With the tremendous accumulation of genomic information for various organisms, extensive tools have been developed for visualization of data and results. AceDB [13], C. elegans [14] was one of the pioneering databases, where genetic map, physical map, genes, clones, markers, and so on, were integrated and displayed in a format easy to see. The technique of placing linkage and physical maps side-by-side, first employed in AceDB was used widely in INE [15], NCBI map viewer [16], Cmap [17,18], and other systems.

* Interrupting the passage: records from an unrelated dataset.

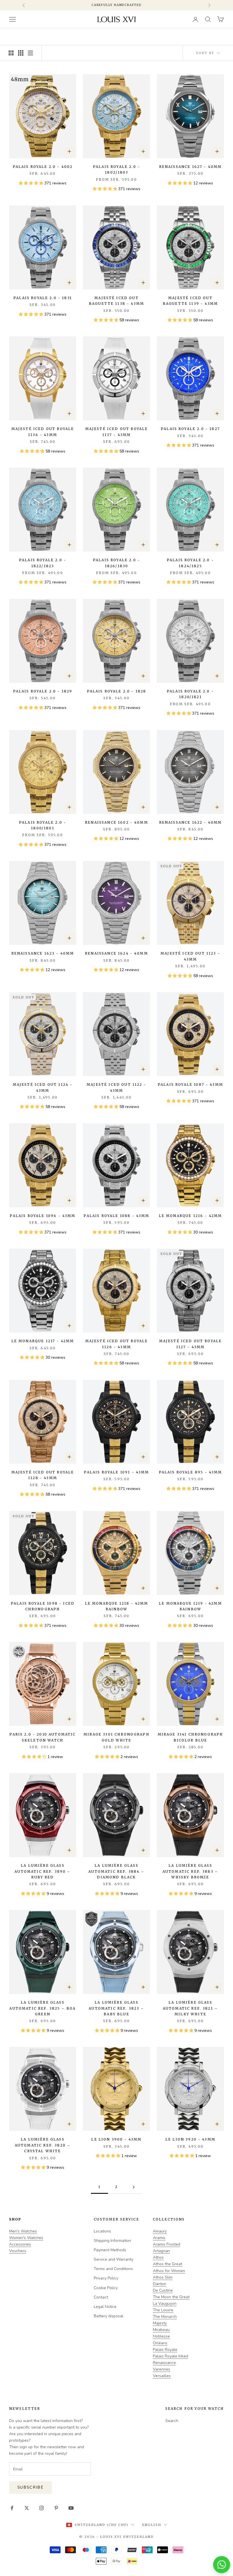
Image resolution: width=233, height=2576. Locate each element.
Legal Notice (105, 2306)
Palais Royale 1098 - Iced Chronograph (42, 1606)
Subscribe (30, 2487)
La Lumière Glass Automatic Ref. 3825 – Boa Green (42, 2008)
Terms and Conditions (113, 2268)
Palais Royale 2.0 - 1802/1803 (116, 169)
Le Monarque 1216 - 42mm (190, 1216)
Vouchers (17, 2251)
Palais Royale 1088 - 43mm (116, 1216)
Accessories (20, 2244)
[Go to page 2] (133, 2187)
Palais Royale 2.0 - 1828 (116, 691)
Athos (158, 2257)
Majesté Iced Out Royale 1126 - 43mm (116, 1344)
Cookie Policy (106, 2288)
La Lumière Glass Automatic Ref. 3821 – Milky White (190, 2008)
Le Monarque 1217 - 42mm (42, 1341)
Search (171, 2420)
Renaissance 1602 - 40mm (116, 822)
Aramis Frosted (166, 2244)
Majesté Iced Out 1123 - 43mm (190, 956)
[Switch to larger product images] (11, 53)
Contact (101, 2297)
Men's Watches (23, 2231)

Subsequently, genome browsers which present extensive genomic information of Mb-order such as chromosomes or scaffolds were developed and available as follows. 1) Ensembl is a portal system developed to handle very large genome and associated requirements of the human genome from sequence analysis to data storage and visualization [19]. 2) GBrowse [20], which was developed for Drosophila genome sequences, has the browser software characterized by readily available open source components, and flexible configuration. 3) UTGB (University of Tokyo Genome Browser) was developed for Japanese Medaka (Oryzias latipes) [21]. Track showing information used in UTGB is an independent web application that allows enhanced expressibility and expandability of conventional genome browser. In order to construct a user-friendly and efficient genomic database for silkworm, we integrated all of the genomic sequences, map information, ESTs, proteomic data and information on enhancer trap strain into an integrated database called KAIKObase, where all analyzed results and data on nucleotide sequence, scaffold and chromosome are displayed by GBrowse and UTGB.
Data sets
Genomic sequence
KAIKObase contains a total of 43,462 assembled data [22], including scaffolds (accession no. DF090316-DF092116), and contigs (accession no. BABH01000001-BABH01088672) not used in scaffolds, corresponding to a total genome size of 482 Mb (403 Mb without gaps). Among them, 192 scaffolds were mapped on to 28 chromosomes. An artificial gap of 500 Kb was assigned between scaffolds so that the entire length corresponds to 503 Mb (393 Mb without gaps). In addition, a total of 81,705 BAC-end sequences (accession no. DE283657-DE378560, DE378561-DE420875), 174,222 fosmid-end sequences (accession no. DE143284-DE189151, DE246947-DE248527, DE420876-DE647768), and 166,757 ESTs [22]. The list of cDNA libraries with the corresponding accession numbers of the ESTs is provided in additional files 1 and 2 (ESTs derived from silkworm cDNA libraries).
Map information
The genetic and physical maps provide basic information for the silkworm genome. The combined maps contain the following type of data: 16,209 gene models, 1,532 SNP markers, 770 trait markers, and 5,419 FPC contigs. The gene models include 14,622 developed ab initio by the Chinese group using a GLEAN-based algorithm [23], as well as 1,587 genes including GPCR [22], OBP, CSP [22], cuticle protein [22], and tRNA genes [22] developed by automated and manual annotation by the Japanese group. The SNP markers were identifed from BAC-end sequences. Trait markers represent the positions of transposon vectors (mutators) in transposon insertion lines (enhancer-trap lines or gene-trap lines). The FPC contigs represent BAC contigs assembled by BAC fingerprinting.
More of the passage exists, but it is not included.